His little eyes, set too close together under heavy black eyebrows, gleamed unpleasantly. He had not only the self-pity of his kind but its avarice too. He was not, however, very clever, Mr. Ricardo inferred. No man could be clever who paraded such an air of cunning before a stranger. The captain, however, waked to the knowledge that his two sons had stopped working too. He thumped upon the bulwark.

“Rascals and good-for-nothings, it is not to you that the gentleman talks! To work!” he cried in a rage. “Bah! You are only fit to turn the paddles of Le Petit Mousse in the public gardens.”

Mr. Ricardo smiled. He had sauntered through the public gardens at Bordeaux only yesterday. He had seen Le Petit Mousse, a little pleasure boat shaped like a swan, floating on an ornamental water. It had two little paddle wheels which were turned by two little boys, and on Sundays and fête days it set out upon adventurous little voyages under the palms and chestnuts.

The youths resumed their work, and Mr. Ricardo turned away from the little dock. He noticed, without paying any particular attention to the circumstance, the name upon her bows—La Belle Simone. He would probably never have noticed it at all, but the first two words of it were weathered and the third stood out glaringly in fresh white paint. Inquisitiveness made him ask: “You have changed her name?”

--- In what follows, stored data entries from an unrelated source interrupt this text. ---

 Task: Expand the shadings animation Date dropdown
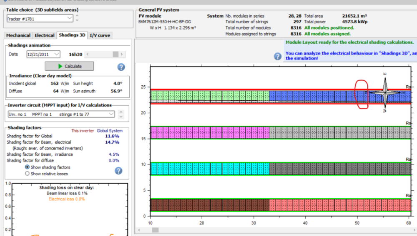point(57,54)
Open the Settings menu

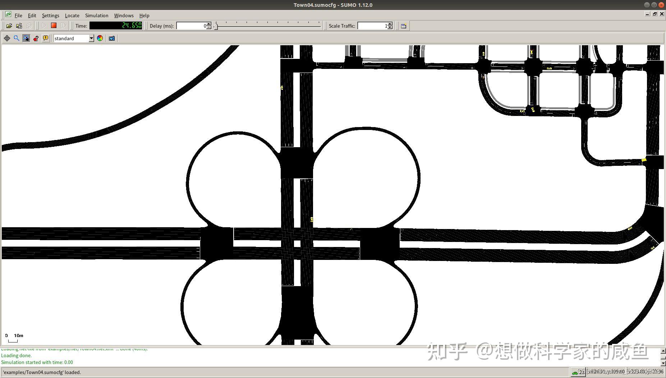click(50, 15)
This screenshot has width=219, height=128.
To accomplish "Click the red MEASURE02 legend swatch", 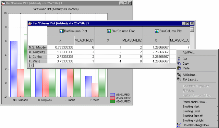I will click(112, 98).
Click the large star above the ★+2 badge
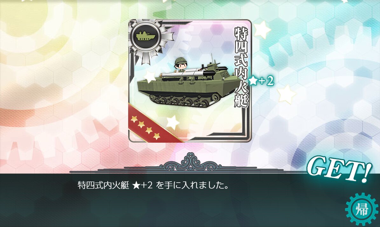Image resolution: width=380 pixels, height=227 pixels. [261, 30]
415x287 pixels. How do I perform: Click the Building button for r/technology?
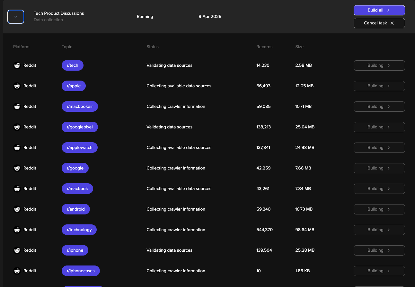pyautogui.click(x=379, y=230)
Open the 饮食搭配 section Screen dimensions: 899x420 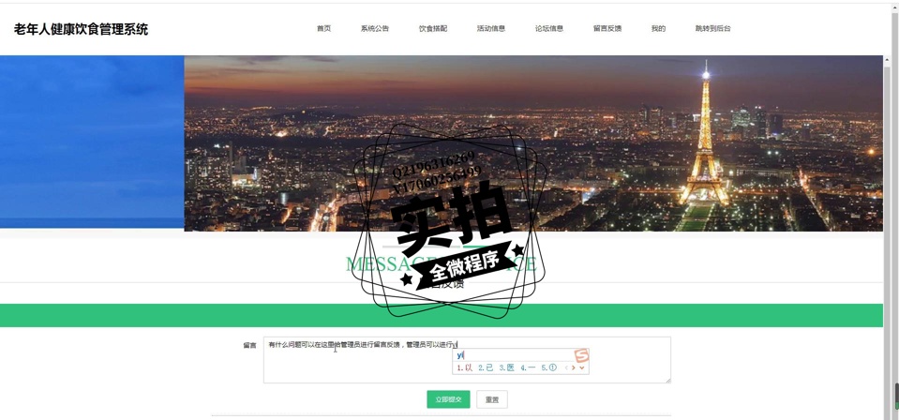click(x=432, y=28)
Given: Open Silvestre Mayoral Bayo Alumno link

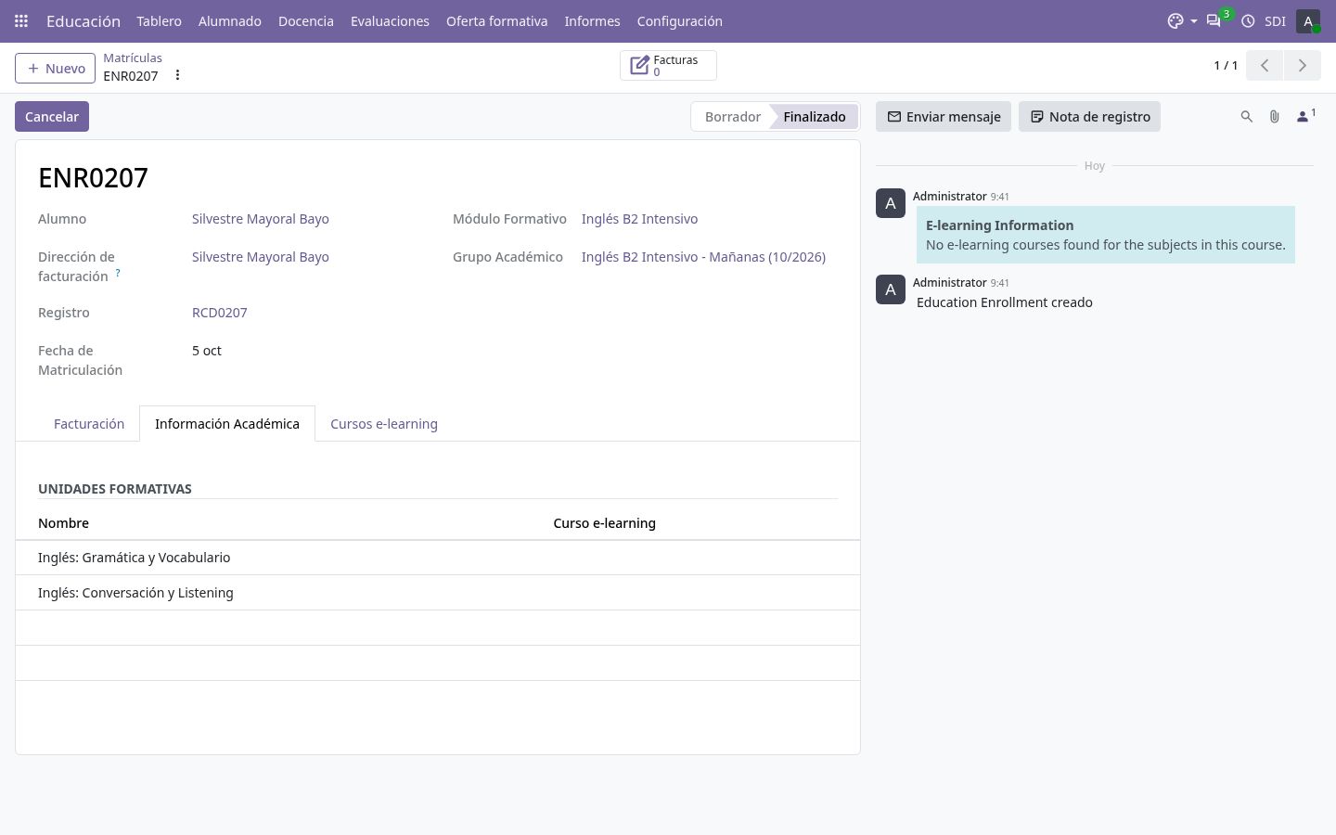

“Yes. I named her La Belle Diane. A little compliment, you understand. But Monsieur Webster said no, I must change it. For mademoiselle would think she looked the fool if ever she perceived it. Not that mademoiselle perceives very much these days,” and his little black eyes glittered between half-closed lids. “However, I changed it.”

Mr. Ricardo turned away. He walked back along the broad avenue and saw beyond the border of trees, on the far side from the house, a little chalet of two storeys, which stood by itself in an open space, and was approached by a small white gate and a garden bright with flowers. It was now, however, seven o’clock, and without exploring it Mr. Ricardo returned to the drawing-room. There was still no sign of the house-party. He rang for Jules Amadee, and was conducted by him to his bedroom at the very end of the eastern wing. It was a fine big room with two windows, one in the front which commanded the sloping vineyard, the pasture land and the wooded hill opposite, the other at the side, looking upon the avenue and affording a glimpse of the little chalet beyond. Mr. Ricardo dressed with the scrupulous attention to his toilet which not for the kingdom of Tartary would he have modified; and he was still giving the final caress to the butterfly bow of his cravat when, over the top of the looking-glass, he saw a youngish man in a dinner-jacket cross the avenue towards the château. The reason for the chalet was now clear to Mr. Ricardo.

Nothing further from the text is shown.